Mit diesem Beitrag beginnt das renommierte Berliner "Institut Kirche und Judentum", das im Jahre 2005 die Buber-Rosenzweig-Medaille erhielt, eine kleine Zusatzserie seiner Reihe "Studien zu Kirche und Israel", in der vor allem allgemeinverständliche Texte zu aktuellen Anlässen veröffentlicht werden.
[The Anniversary of the Reformation in 2017 and the Jewish-Christian Dialogue]
When the anniversary of the Reformation in 2017 is considered from the perspective of the Jewish-Christian dialogue it mostly comes to the question how the Protestant Churches deal with Luther's anti-Jewish statements and its anti-Semitic impacts in history. Research in the history of the Reformation has shown that the classical model of a division of Luther's works in a phase of a friendly attitude towards Judaism and a phase of a hostile attitude has historically only a limited validity.

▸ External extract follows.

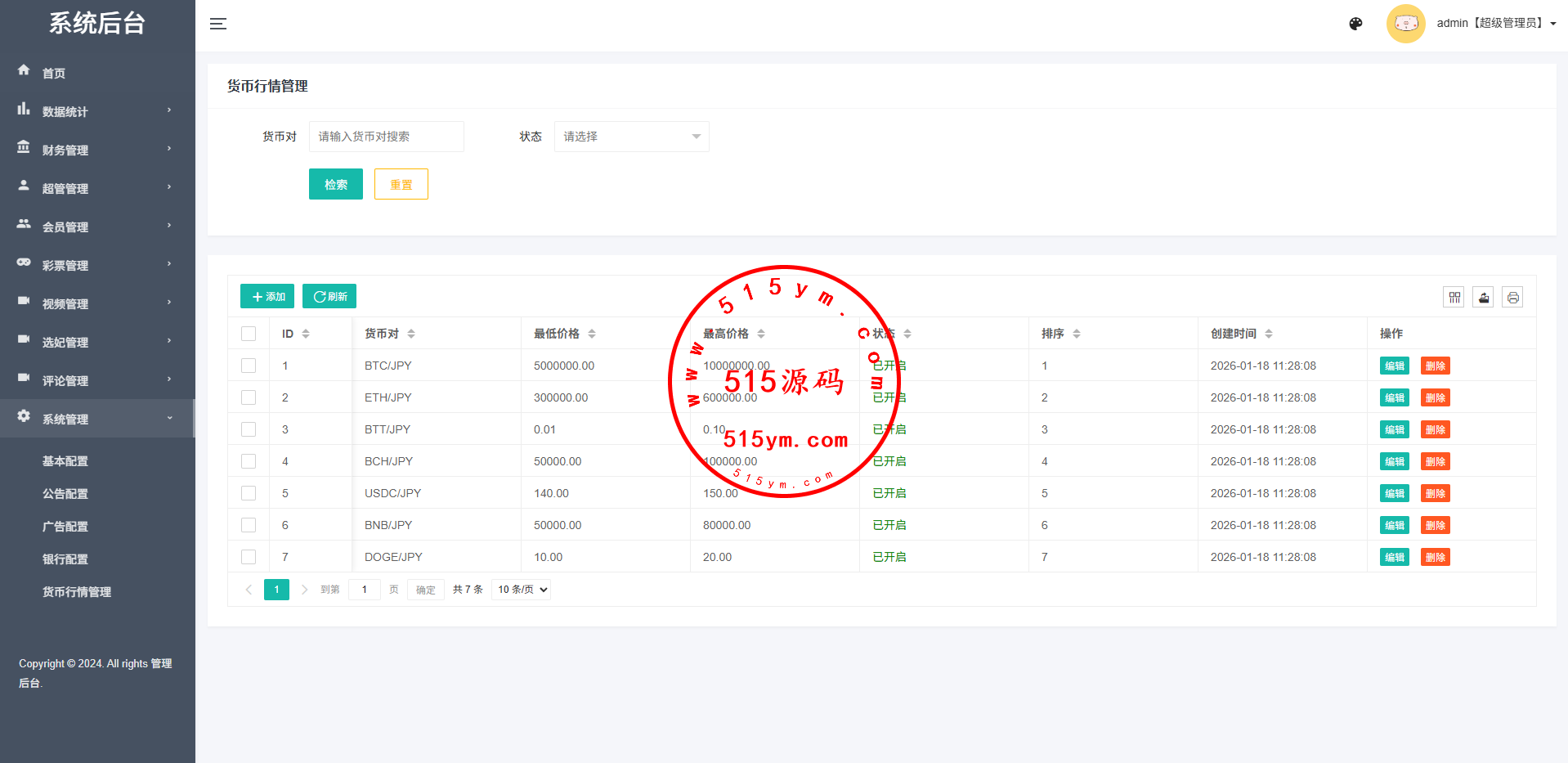
Task: Click the column filter grid icon
Action: tap(1454, 298)
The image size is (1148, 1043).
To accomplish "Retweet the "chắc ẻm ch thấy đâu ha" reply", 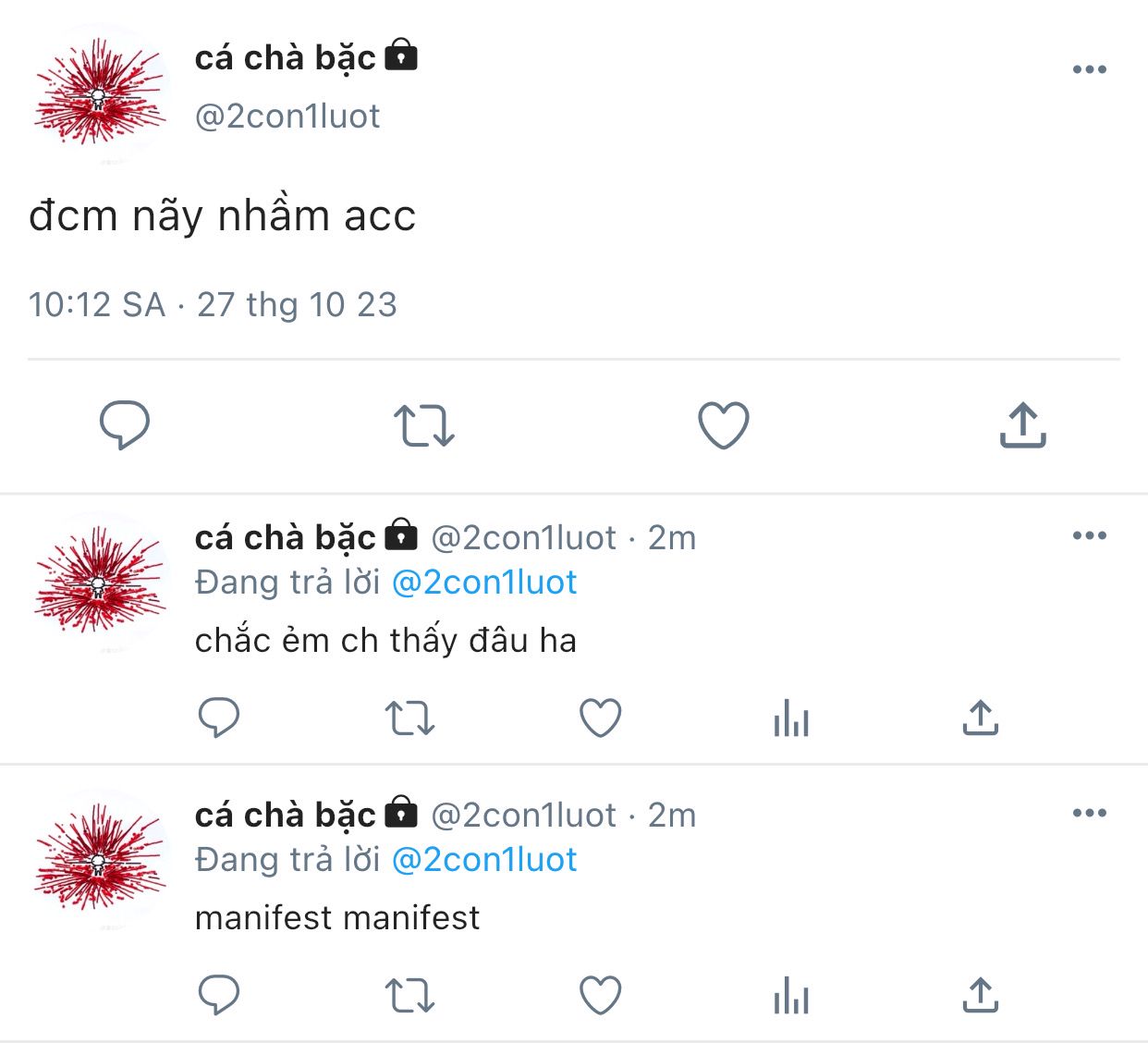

The present text by the renowned Berlin theologian Christoph Markschies addresses the question how in spite of the burden of reformatory anti-Judaism, basic insights of the Reformation – particularly the emphatic affirmation "sola scriptorum" – can be made fruitful for the current Jewish-Christian dialogue. It is important to discover and preserve the riches of the whole Bible, especially its conspicuous Jewish dimensions.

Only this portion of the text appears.